### [READING PASSAGE]
Journalist Duncan Campbell reported that the inquest evidence indicated Williams was one of a team of intelligence officers sent to penetrate US and UK hacking networks. He had attended the 2010 Black Hat Briefings and DEF CON conferences. He had started with SIS in London in spring 2009, and after taking a number of training courses started on "active operational work". A few months before his death, he asked to return to GCHQ as he disliked the "rat race, flash car competitions and post-work drinking culture" at SIS and as a keen cyclist and walker wanted to go back to the countryside, and was due to return in September.

Inquest verdict

The coroner found in a narrative verdict that Williams's death was "unnatural and likely to have been criminally mediated". The coroner was "satisfied that on the balance of probabilities that Gareth was killed unlawfully". There was insufficient evidence to give a verdict of unlawful killing. The coroner concluded that another party placed the bag containing Williams into the bath, and on the balance of probabilities locked the bag. No fingerprints were found around the bath. The coroner was critical of SIS for failing to report Williams missing for seven days, which caused extra anguish and suffering for his family, and led to the loss of forensic evidence.
The coroner rejected suicide, interest in bondage or cross-dressing, or "auto-erotic activity" being involved in Williams's death. She said his visits to bondage websites only occurred intermittently and were not of a frequency to indicate an active interest. The coroner condemned leaks about cross-dressing as a possible attempt at media manipulation.
The coroner was highly critical of the Metropolitan Police's Counter Terrorism Command, who failed to tell the senior investigating officer before the inquest began of the existence of nine memory sticks and other property in Williams's SIS office. SO15 failed to take formal statements when interviewing SIS officers. The coroner said the possible involvement of SIS staff in the death was a legitimate line of inquiry for the police.

Metropolitan Police investigation

The finding by the coroner prompted a reinvestigation by the Metropolitan Police lasting a further 12 months which officers said had been allowed unprecedented access to serving MI6 staff following strong criticism at the inquest of the spying agency's actions following the death of Mr Williams.
Metropolitan Police Deputy Assistant Commissioner Martin Hewitt announced that despite a re-examination of all evidence and the investigation of new leads no definitive answers had been obtained as to the cause of Williams's death and the "most probable scenario" was that he had died alone in his flat in Pimlico, central London, as the result of accidentally locking himself inside the bag.

2015 developments

In September and October 2015, Boris Karpichkov, a former KGB agent who defected from Russia and who now lives in Britain, stated during interviews that "sources in Russia" have claimed that the Russian Foreign Intelligence Service, also known as the SVR, was responsible for Williams's murder. According to Karpichkov, the SVR tried and failed to blackmail Williams into becoming a double agent.
In response to the SVR's attempts, Williams apparently claimed that he knew "the identity of a Russian spy inside the GCHQ." Karpichkov claimed that Williams's threat meant that "the SVR then had no alternative but to exterminate him in order to protect their agent inside GCHQ." Regarding the cause of death, Karpichkov claimed that the SVR killed Williams "by an untraceable poison introduced in his ear."

Inspiration for the television series ''London Spy''

The 2015 BBC Two television series London Spy is loosely based on the Gareth Williams case. The miniseries stars Ben Whishaw as Danny, who is accused of murder after his partner, MI6 spy Alex, is found dead inside a locked trunk.

### [WHAT YOU HAVE TO DO]
Please update the passage on the Gareth Williams case by writing out everything from "Inquest verdict" down to "of forensic evidence." with "bath" changed to "bathtub".

### [DATA RECORDS]

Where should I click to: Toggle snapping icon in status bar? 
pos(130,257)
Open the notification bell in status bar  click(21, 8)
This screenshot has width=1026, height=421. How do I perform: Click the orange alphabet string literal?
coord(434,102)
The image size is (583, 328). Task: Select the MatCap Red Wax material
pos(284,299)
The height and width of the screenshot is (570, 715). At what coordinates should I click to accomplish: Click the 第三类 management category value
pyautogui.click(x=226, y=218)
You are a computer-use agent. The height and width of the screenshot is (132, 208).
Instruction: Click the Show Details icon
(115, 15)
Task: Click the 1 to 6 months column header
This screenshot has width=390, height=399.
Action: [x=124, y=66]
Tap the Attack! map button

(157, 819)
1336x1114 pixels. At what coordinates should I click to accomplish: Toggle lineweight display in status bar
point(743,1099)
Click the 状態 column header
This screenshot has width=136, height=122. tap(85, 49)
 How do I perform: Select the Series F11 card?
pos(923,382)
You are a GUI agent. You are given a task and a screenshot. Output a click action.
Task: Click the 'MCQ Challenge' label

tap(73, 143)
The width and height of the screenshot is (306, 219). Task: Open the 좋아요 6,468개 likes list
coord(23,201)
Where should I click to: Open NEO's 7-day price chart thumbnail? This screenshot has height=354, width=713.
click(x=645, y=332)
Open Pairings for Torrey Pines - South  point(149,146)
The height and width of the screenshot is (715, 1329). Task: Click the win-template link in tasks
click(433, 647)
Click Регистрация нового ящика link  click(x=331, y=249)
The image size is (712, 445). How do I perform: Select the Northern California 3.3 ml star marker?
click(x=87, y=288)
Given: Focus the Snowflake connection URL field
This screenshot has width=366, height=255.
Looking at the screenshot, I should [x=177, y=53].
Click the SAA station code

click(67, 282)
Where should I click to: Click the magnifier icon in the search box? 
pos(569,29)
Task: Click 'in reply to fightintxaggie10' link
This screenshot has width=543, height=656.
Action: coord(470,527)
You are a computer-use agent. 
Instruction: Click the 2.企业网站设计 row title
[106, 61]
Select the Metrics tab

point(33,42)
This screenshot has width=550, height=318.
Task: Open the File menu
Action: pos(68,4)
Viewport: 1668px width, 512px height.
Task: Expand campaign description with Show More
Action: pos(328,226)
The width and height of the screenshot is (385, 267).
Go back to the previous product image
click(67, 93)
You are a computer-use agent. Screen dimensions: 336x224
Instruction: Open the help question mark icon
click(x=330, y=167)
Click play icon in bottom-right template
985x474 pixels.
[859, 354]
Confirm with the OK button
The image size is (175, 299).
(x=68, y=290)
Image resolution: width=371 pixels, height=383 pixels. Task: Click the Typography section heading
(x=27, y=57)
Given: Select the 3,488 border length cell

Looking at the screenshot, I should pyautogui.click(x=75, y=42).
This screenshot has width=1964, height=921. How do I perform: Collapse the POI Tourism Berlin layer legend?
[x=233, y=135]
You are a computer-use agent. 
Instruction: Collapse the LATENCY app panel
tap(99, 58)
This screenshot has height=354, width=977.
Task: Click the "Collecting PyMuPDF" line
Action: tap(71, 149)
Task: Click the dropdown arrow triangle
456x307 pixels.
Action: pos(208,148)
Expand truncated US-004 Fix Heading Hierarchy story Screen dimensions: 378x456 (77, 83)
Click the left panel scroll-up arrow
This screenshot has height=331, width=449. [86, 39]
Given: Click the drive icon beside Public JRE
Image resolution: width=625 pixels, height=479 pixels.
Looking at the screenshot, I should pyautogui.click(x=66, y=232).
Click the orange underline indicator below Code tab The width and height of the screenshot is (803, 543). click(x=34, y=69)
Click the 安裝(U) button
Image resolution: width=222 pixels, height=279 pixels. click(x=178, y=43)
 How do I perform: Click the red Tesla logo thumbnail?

### [RESULT OF THIS TASK]
Inquest verdict

The coroner found in a narrative verdict that Williams's death was "unnatural and likely to have been criminally mediated". The coroner was "satisfied that on the balance of probabilities that Gareth was killed unlawfully". There was insufficient evidence to give a verdict of unlawful killing. The coroner concluded that another party placed the bag containing Williams into the bathtub, and on the balance of probabilities locked the bag. No fingerprints were found around the bathtub. The coroner was critical of SIS for failing to report Williams missing for seven days, which caused extra anguish and suffering for his family, and led to the loss of forensic evidence.